Ahad , 16 Juli 2017, 14:58 WIB

Kemenpora Berharap Renang Terus Tambah Emas di ASG 2017

Red: Ratna Puspita
Istimewa
Atlet renang Indonesia berlaga di ASEAN School Games (ASG) 2017 di Singapura.
Atlet renang Indonesia berlaga di ASEAN School Games (ASG) 2017 di Singapura.
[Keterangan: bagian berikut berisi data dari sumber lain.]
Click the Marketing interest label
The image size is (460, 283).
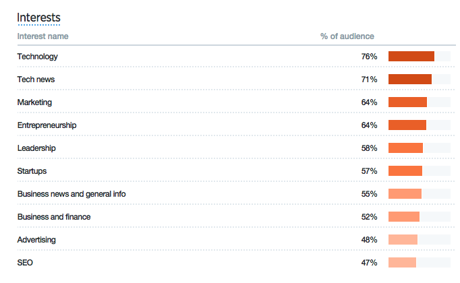coord(34,102)
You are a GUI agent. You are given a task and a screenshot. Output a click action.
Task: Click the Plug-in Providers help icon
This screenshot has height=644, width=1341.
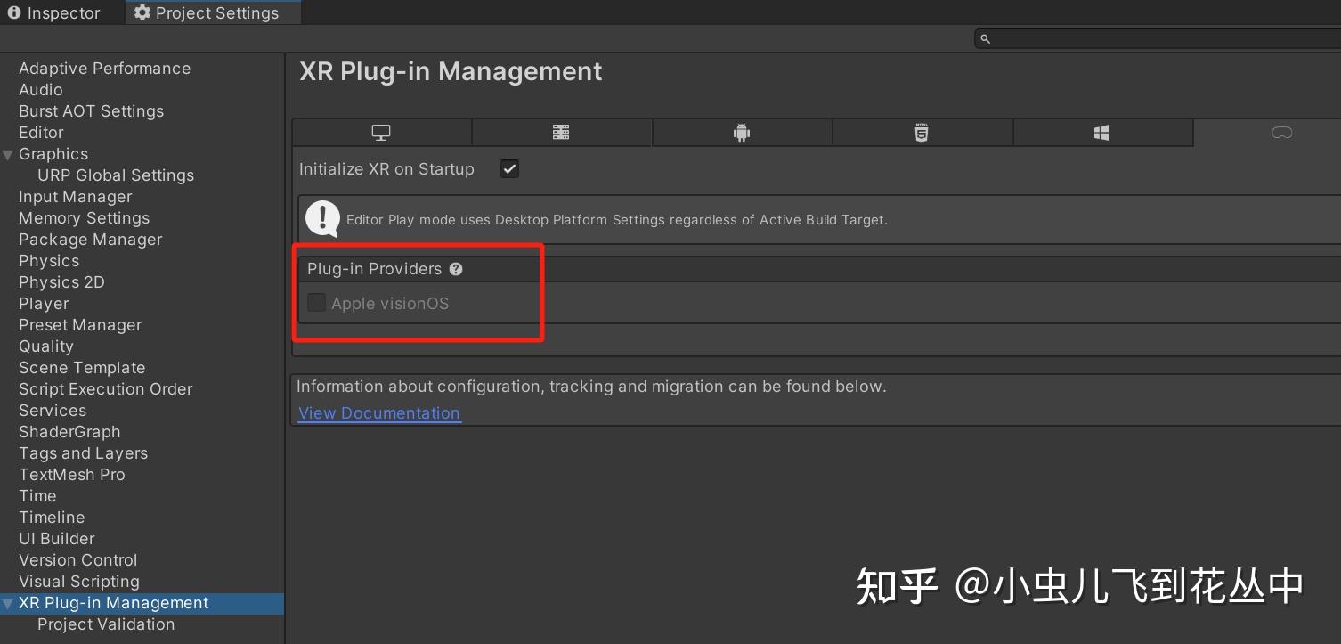click(x=456, y=269)
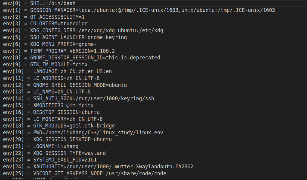Click the XDG_MENU_PREFIX=gnome- line
Image resolution: width=307 pixels, height=180 pixels.
[50, 44]
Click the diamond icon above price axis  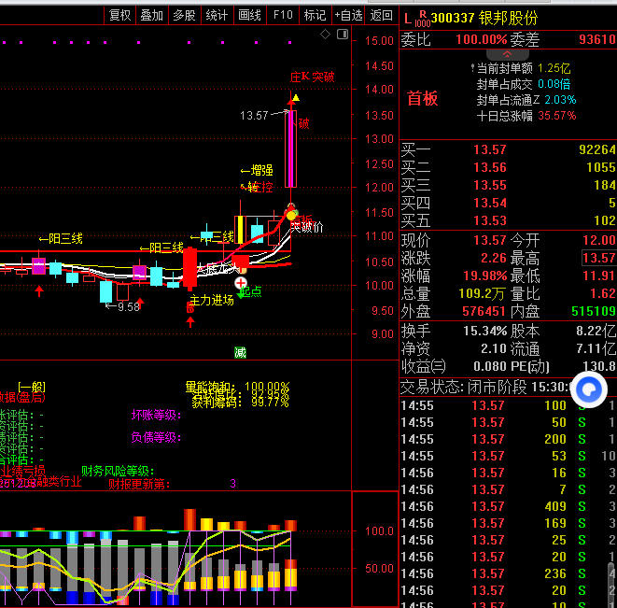(x=325, y=34)
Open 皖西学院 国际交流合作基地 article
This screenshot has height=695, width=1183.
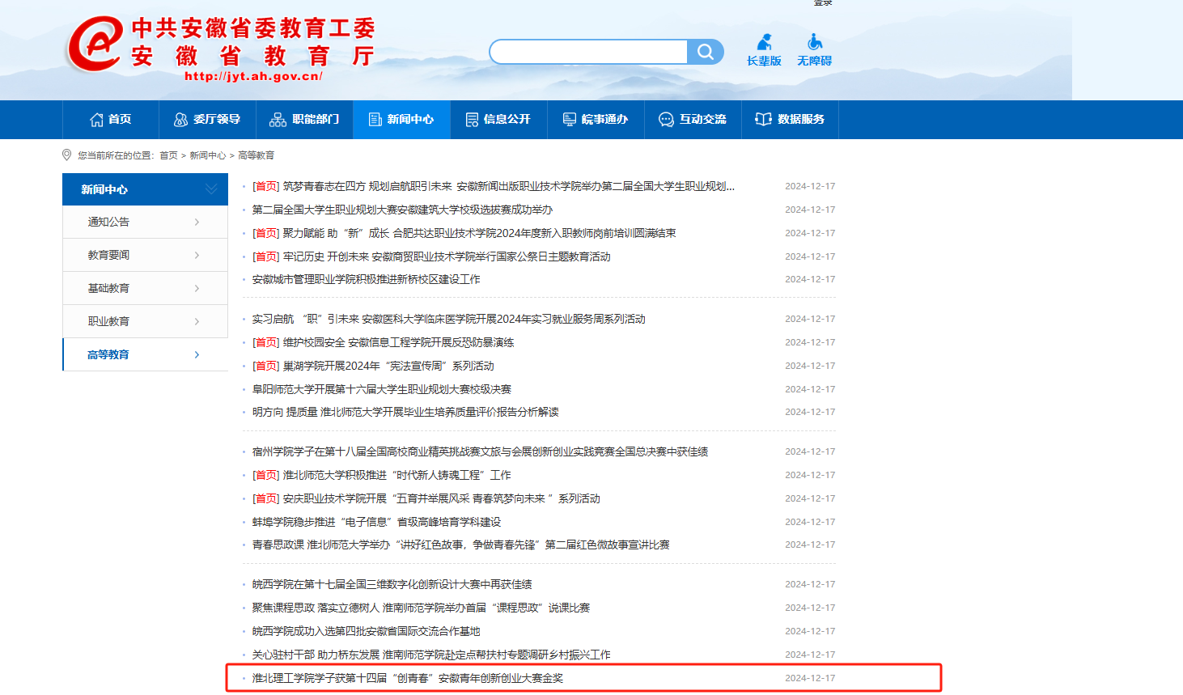(366, 631)
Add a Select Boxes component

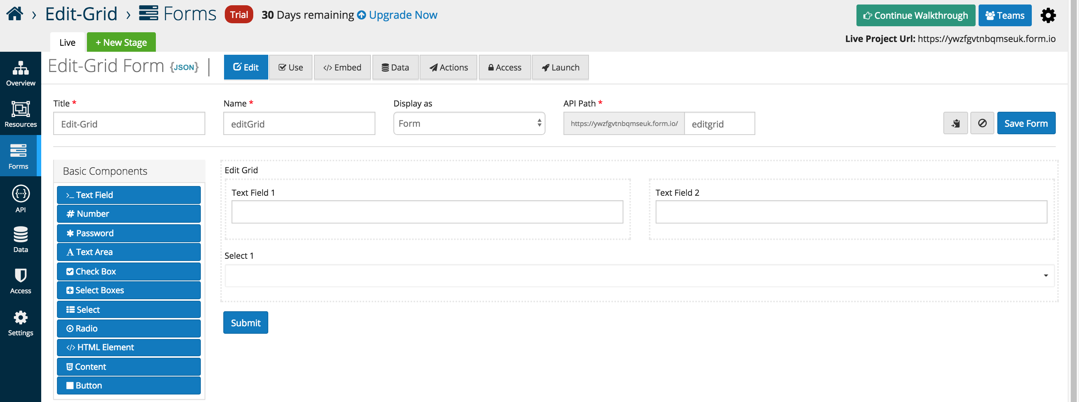click(129, 290)
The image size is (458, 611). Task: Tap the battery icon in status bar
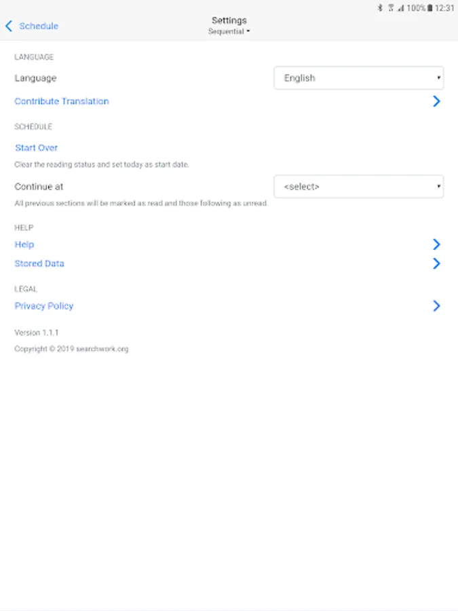[x=430, y=8]
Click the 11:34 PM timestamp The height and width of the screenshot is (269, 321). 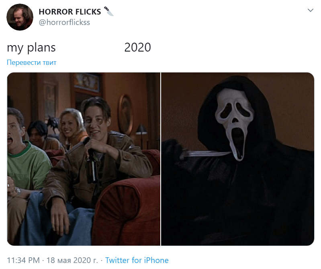(x=23, y=260)
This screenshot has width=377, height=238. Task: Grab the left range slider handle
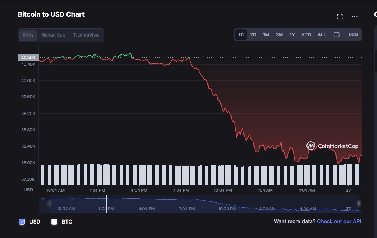(49, 204)
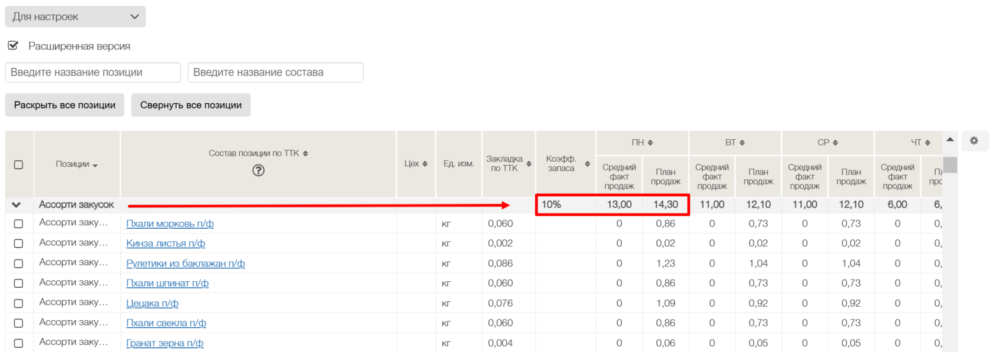Toggle Расширенная версия checkbox
Viewport: 990px width, 352px height.
pyautogui.click(x=13, y=45)
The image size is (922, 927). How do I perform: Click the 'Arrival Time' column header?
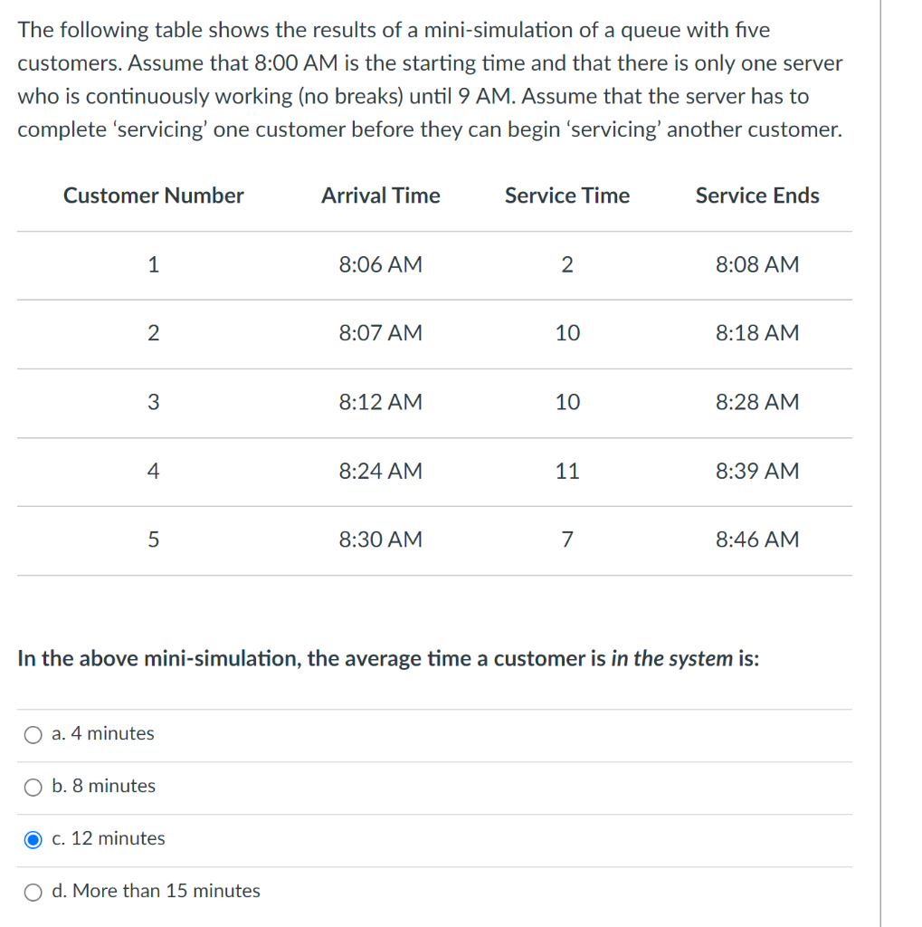(x=380, y=196)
REPUBLIKA.CO.ID, JAKARTA -- Asisten Deputi Pembibitan dan IPTEK Olahraga Washinton berharap renang terus menambah perolehan medali emas pada penyelenggaraan ASEAN Schools Games 2017 di Singapura. Pada hari pertama, Sabtu (15/7), tim renang Indonesia berhasil menyumbangkan lima emas, tiga perak, dan satu perunggu.

"Target renang 10 sampai 12 medali emas, diharapkan bisa lebih sehingga menutupi cabor lain yang meleset. Renang pelatihannya sudah bagus dan terbiasa mengikuti even-even sehingga mudah untuk diprediksi," kata Washinton yang menyaksikan langsung pertandingan, dilansir dari laman Kemenpora, Ahad (16/7). 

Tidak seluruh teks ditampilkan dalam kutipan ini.